# [THE TASK]
Format the items from the start of the records through the line containing "Image resolution: width=1200 pixels, height=742", inclusive, as a JSON list of strings with one string per line and blank lines omitted.

━━━━━━━━

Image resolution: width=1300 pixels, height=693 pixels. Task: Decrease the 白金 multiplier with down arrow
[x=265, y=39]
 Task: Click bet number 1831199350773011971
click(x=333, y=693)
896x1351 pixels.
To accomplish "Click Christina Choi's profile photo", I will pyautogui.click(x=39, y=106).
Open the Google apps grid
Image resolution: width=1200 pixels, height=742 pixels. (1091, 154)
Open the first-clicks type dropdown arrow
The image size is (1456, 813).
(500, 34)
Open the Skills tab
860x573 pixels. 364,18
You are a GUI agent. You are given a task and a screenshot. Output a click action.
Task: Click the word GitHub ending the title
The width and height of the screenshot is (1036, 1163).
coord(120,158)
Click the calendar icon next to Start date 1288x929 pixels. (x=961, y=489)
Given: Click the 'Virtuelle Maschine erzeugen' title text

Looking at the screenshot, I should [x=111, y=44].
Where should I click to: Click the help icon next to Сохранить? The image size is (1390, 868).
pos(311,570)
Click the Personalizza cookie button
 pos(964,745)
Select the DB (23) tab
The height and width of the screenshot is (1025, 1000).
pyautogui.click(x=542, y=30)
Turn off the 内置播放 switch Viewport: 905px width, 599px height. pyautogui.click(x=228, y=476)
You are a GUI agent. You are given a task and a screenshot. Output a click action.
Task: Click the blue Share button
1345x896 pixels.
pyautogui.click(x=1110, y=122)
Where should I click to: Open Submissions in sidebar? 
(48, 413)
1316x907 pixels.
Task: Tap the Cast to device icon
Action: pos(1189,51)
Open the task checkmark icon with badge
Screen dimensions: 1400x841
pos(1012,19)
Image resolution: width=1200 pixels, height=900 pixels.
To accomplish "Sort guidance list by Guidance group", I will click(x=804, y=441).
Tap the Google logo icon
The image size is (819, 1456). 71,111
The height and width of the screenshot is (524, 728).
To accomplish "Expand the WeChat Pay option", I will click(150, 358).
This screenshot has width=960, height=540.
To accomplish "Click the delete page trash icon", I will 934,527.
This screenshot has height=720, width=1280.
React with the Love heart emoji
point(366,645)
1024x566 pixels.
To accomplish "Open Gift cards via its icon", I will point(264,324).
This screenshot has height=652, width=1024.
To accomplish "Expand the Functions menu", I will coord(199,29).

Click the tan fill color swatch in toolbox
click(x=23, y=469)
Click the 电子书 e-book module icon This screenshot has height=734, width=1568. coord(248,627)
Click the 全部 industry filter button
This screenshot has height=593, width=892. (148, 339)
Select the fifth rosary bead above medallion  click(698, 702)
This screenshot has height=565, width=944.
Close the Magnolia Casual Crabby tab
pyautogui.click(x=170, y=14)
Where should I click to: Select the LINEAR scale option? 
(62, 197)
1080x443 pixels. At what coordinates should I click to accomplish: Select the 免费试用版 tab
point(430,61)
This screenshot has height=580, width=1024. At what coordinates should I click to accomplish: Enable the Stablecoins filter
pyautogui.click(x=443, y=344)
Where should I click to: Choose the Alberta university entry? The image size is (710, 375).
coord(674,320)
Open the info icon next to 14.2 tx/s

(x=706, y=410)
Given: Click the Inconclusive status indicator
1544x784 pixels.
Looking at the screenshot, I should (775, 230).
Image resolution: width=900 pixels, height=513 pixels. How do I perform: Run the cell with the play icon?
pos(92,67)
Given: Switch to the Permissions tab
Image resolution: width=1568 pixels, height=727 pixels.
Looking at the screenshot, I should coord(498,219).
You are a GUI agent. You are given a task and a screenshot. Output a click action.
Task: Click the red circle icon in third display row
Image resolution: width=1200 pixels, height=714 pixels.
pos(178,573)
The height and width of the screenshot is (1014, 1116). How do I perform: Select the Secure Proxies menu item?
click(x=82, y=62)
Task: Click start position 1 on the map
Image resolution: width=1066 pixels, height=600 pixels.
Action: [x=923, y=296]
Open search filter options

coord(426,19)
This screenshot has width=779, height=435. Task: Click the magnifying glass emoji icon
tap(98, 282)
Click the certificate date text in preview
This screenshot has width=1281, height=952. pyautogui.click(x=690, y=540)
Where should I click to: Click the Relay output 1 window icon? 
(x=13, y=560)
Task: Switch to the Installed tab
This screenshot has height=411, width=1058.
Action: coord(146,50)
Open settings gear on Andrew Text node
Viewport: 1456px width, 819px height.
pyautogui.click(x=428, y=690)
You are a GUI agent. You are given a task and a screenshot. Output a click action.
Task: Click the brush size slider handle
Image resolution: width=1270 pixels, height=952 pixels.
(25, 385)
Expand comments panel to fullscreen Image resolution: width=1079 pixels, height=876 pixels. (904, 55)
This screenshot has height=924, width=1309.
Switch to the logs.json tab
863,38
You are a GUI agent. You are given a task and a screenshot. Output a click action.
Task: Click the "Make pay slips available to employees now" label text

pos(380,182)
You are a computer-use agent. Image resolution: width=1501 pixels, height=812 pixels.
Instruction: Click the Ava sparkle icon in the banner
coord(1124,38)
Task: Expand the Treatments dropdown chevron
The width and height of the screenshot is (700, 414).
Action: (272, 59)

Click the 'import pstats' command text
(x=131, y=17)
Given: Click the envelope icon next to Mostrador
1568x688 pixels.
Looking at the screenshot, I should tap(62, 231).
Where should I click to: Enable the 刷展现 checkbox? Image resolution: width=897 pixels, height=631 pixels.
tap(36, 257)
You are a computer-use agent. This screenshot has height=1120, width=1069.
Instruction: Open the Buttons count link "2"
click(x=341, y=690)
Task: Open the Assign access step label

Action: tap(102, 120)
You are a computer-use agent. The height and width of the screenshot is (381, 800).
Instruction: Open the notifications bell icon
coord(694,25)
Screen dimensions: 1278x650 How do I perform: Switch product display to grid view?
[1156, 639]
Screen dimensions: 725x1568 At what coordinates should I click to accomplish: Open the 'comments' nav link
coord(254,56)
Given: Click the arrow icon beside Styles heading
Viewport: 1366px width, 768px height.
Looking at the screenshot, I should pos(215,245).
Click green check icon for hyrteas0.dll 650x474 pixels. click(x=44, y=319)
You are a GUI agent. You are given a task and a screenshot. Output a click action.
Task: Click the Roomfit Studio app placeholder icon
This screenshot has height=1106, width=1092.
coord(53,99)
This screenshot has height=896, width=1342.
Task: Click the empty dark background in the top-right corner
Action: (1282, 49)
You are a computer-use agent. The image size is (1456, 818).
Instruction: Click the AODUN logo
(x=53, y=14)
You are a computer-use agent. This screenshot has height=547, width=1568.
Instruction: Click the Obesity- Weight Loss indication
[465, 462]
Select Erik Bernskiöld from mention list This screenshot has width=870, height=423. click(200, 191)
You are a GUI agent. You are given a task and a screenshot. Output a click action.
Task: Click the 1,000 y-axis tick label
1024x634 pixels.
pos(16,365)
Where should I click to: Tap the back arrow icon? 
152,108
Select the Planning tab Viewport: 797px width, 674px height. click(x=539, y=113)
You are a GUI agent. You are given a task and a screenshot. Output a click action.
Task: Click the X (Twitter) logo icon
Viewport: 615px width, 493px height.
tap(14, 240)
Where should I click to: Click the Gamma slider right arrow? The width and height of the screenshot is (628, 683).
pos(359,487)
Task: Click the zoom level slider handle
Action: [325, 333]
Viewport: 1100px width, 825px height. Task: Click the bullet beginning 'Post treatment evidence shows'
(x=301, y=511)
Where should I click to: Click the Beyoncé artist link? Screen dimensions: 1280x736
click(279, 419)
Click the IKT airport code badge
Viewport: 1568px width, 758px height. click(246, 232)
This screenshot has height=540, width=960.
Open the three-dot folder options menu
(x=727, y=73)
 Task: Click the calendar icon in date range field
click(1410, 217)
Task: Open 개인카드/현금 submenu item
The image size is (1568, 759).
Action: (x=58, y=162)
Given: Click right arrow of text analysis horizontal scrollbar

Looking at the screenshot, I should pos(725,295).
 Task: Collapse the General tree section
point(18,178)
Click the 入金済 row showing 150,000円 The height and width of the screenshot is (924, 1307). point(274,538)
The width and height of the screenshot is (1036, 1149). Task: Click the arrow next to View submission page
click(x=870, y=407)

━━━━━━━━

# [EXERCISE ANSWER]
[
  "Image resolution: width=1300 pixels, height=693 pixels. Task: Decrease the 白金 multiplier with down arrow",
  "[x=265, y=39]",
  " Task: Click bet number 1831199350773011971",
  "click(x=333, y=693)",
  "896x1351 pixels.",
  "To accomplish \"Click Christina Choi's profile photo\", I will pyautogui.click(x=39, y=106).",
  "Open the Google apps grid",
  "Image resolution: width=1200 pixels, height=742 pixels. (1091, 154)"
]